Many of us have observed that taking calcium seems to improve nail quality. When trying calcium, it’s usually wisest to balance it with magnesium; calcium in a “background” of magnesium plus a multiple mineral is even better. Remember that calcium and other minerals don’t absorb well unless the stomach is making sufficient hydrochloric acid and that as we grow older more and more of us have under acidity problems. Fortunately more absorbable forms of calcium and other minerals are starting to appear in nutrition stores.

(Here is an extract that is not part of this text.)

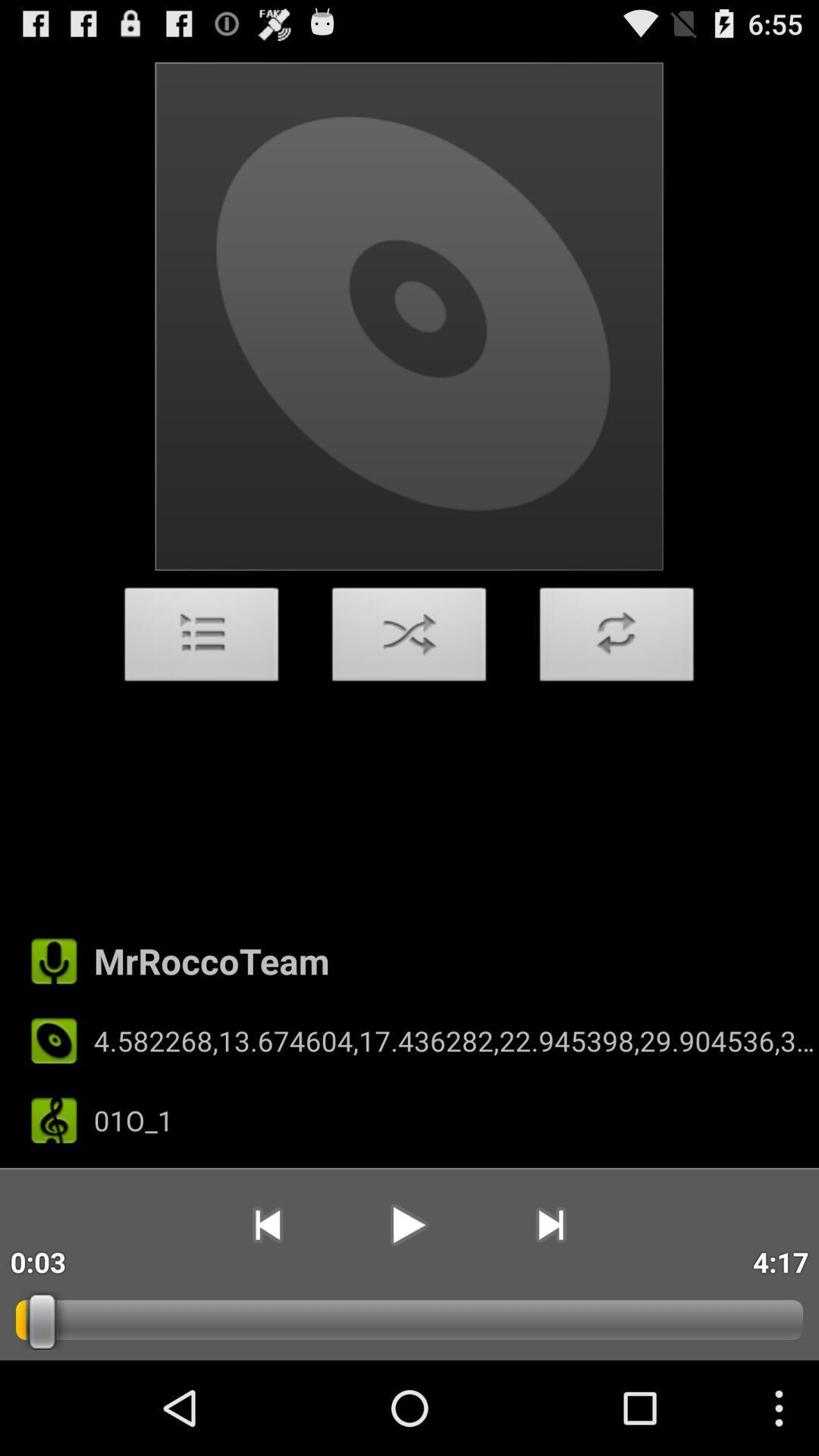  Describe the element at coordinates (201, 639) in the screenshot. I see `the item above mrroccoteam item` at that location.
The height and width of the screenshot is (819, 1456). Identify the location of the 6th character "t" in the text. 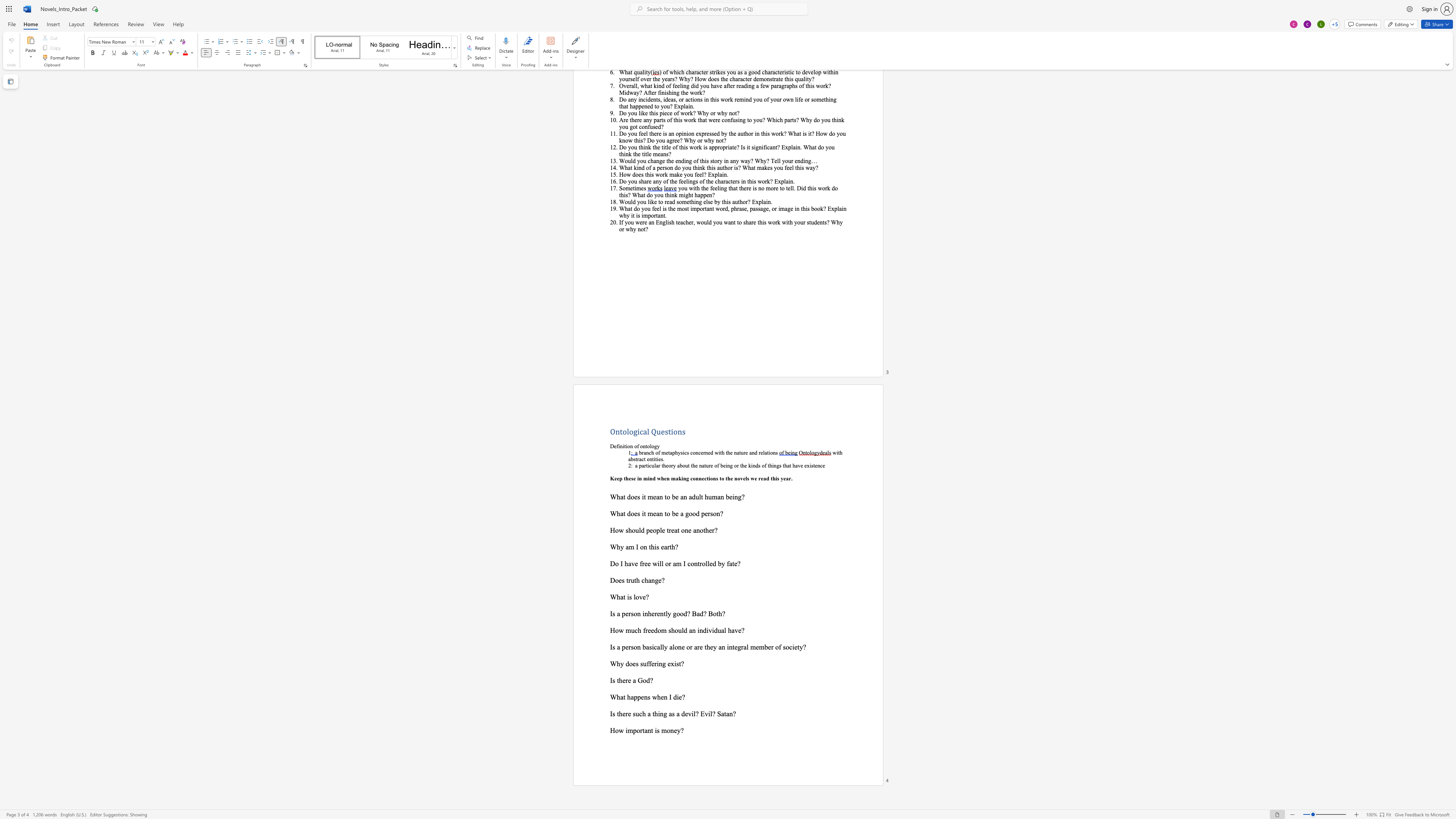
(741, 465).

For a few of us, too much zinc and too little copper can result in hair loss. Although this situation isn’t common, it should be checked for when the more usual answers aren’t working.
Balding grannies
With advancing age and granny hood, some women’s hair becomes “quite thin on top.” When this is part of an over-the-whole-body hair loss, the problem is often hormonal. The “missing hormones” for hair are not estrogens, but rather androgens, the male-type hormones.
Women and men have both estrogens and androgens. Women have considerable estrogen and comparatively little androgen; for men, the balance is opposite.
Androgens are principally responsible for stimulating hair growth in both sexes. As women have only comparative traces of testosterone, no beards grow, but as is obvious from other body hair, women’s bodies have larger quantities of other non-testosterone androgens.